What you need to do:
Would you transcribe the lines running from the one that holds "You are a GUI" to the last line of the records? Leave every picture out.
········
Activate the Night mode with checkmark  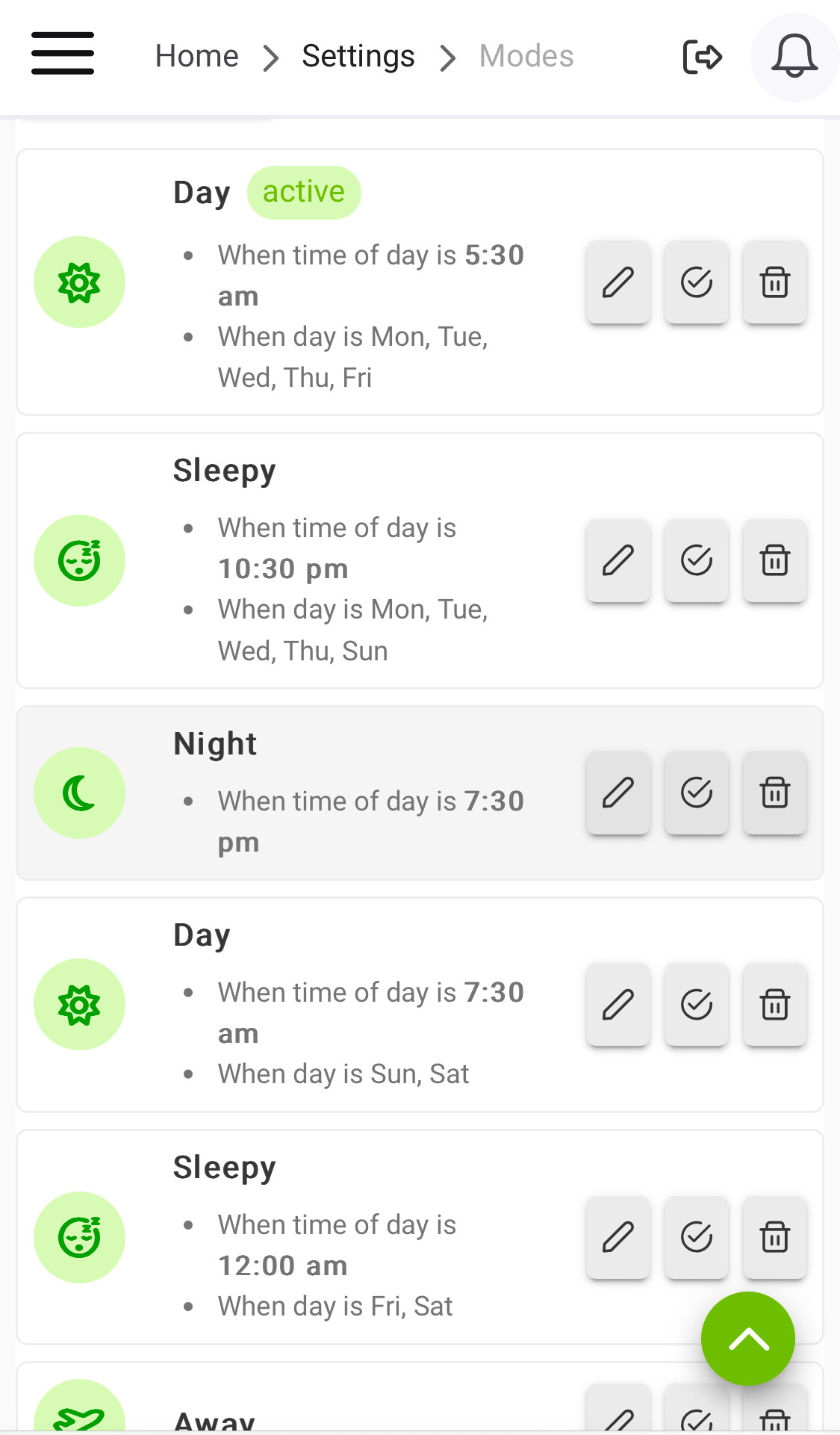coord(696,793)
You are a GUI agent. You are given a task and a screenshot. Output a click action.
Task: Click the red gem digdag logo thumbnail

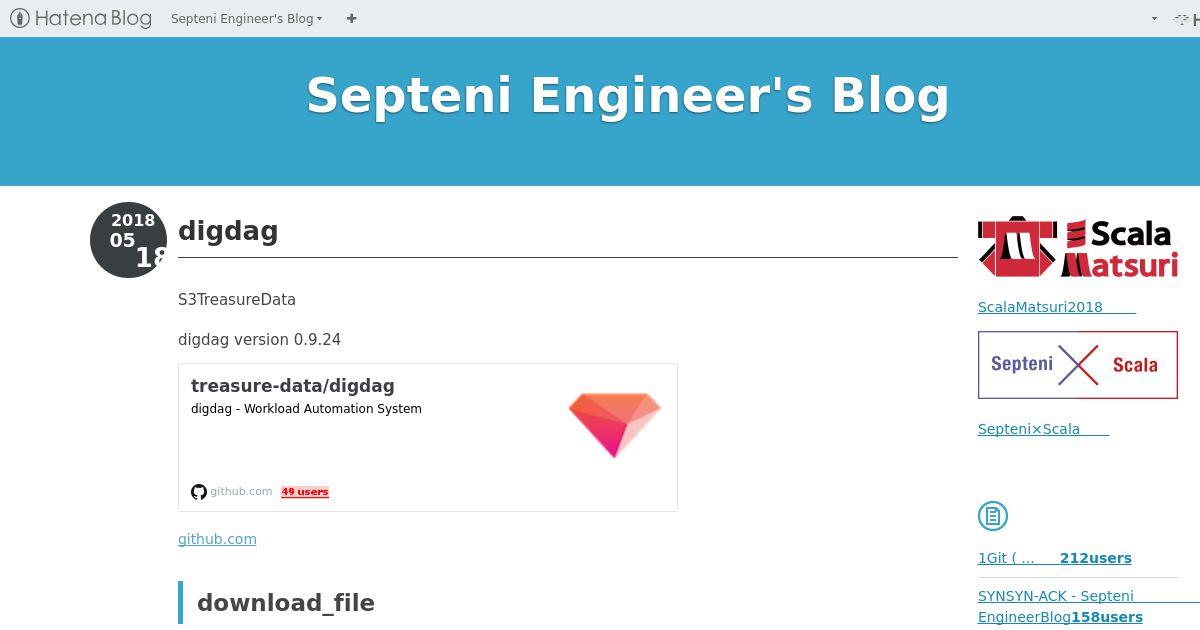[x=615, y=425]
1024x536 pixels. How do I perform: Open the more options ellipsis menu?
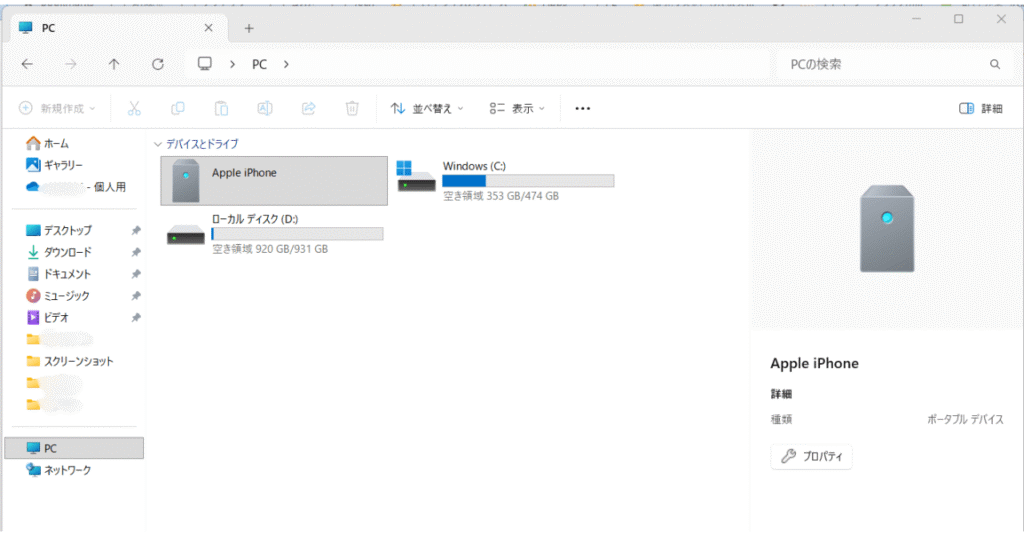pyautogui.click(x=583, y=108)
········
Solution to this exercise:
You are a GUI agent. You are given a task and a screenshot. Output a click action.
Task: Click the red gem digdag logo thumbnail

[x=615, y=425]
1024x536 pixels. How do I perform: Open the more options ellipsis menu?
pyautogui.click(x=583, y=108)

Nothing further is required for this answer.